Stored items from a collection
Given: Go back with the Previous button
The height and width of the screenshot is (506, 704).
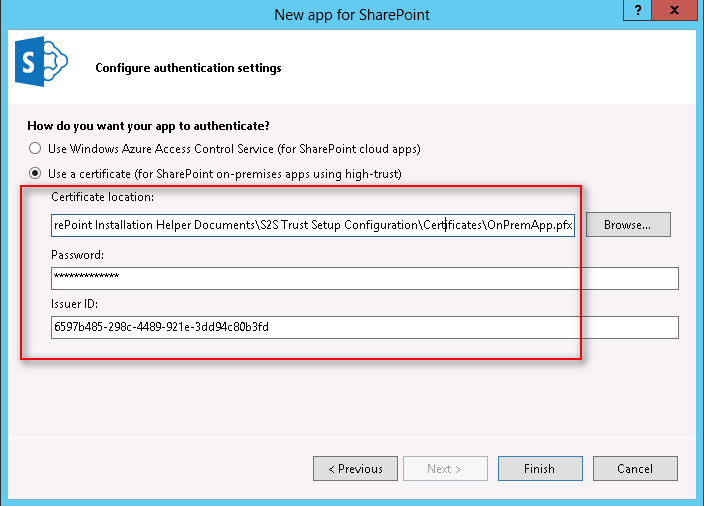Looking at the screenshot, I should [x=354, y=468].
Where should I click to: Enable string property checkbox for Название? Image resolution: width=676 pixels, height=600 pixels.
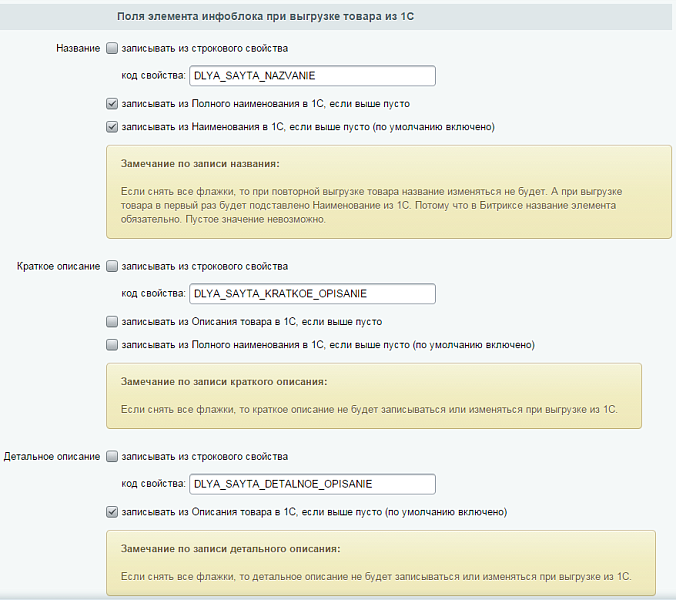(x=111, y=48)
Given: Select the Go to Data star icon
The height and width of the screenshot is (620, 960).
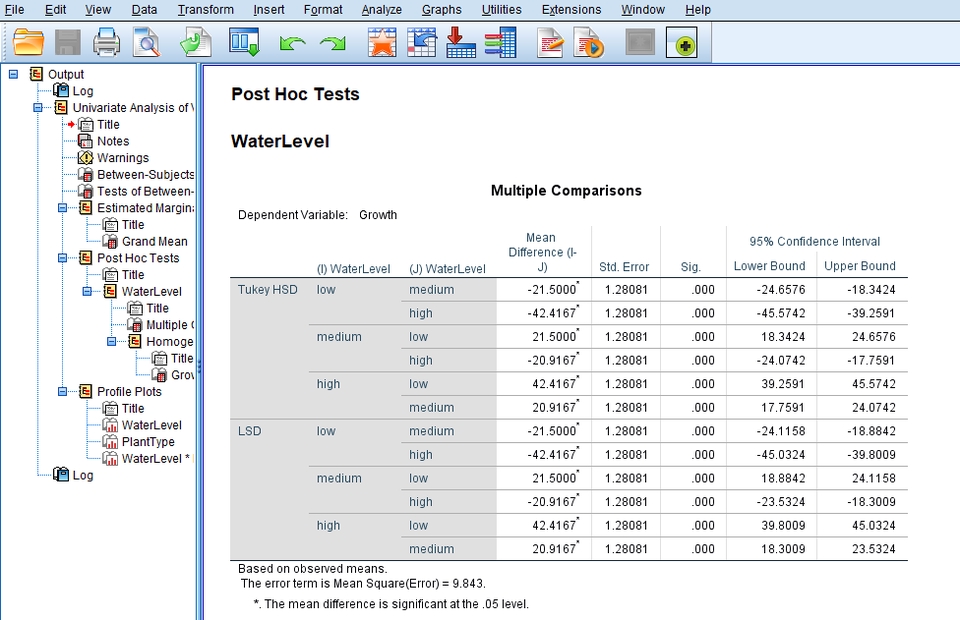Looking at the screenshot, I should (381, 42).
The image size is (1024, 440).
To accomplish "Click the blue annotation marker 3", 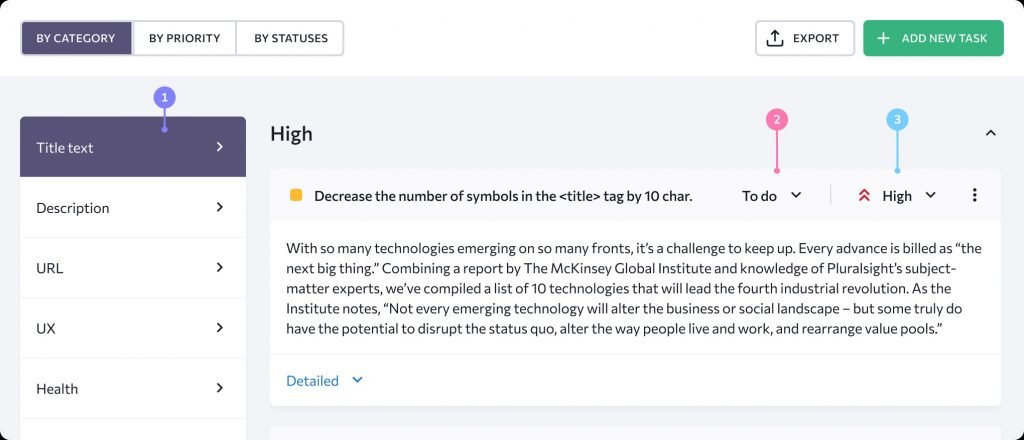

TASK INSTRUCTIONS ▸ Copy exactly the lines from the line containing "The height and width of the screenshot is (506, 704)." through the last line of the records, both included, and omit every picture.

RESPONSE AREA ▸
The height and width of the screenshot is (506, 704).
Looking at the screenshot, I should [x=354, y=468].
Where should I click to: Enable string property checkbox for Название? Image resolution: width=676 pixels, height=600 pixels.
(x=111, y=48)
Given: Select the Go to Data star icon
The height and width of the screenshot is (620, 960).
Looking at the screenshot, I should (381, 42).
The image size is (1024, 440).
To accomplish "Click the blue annotation marker 3", 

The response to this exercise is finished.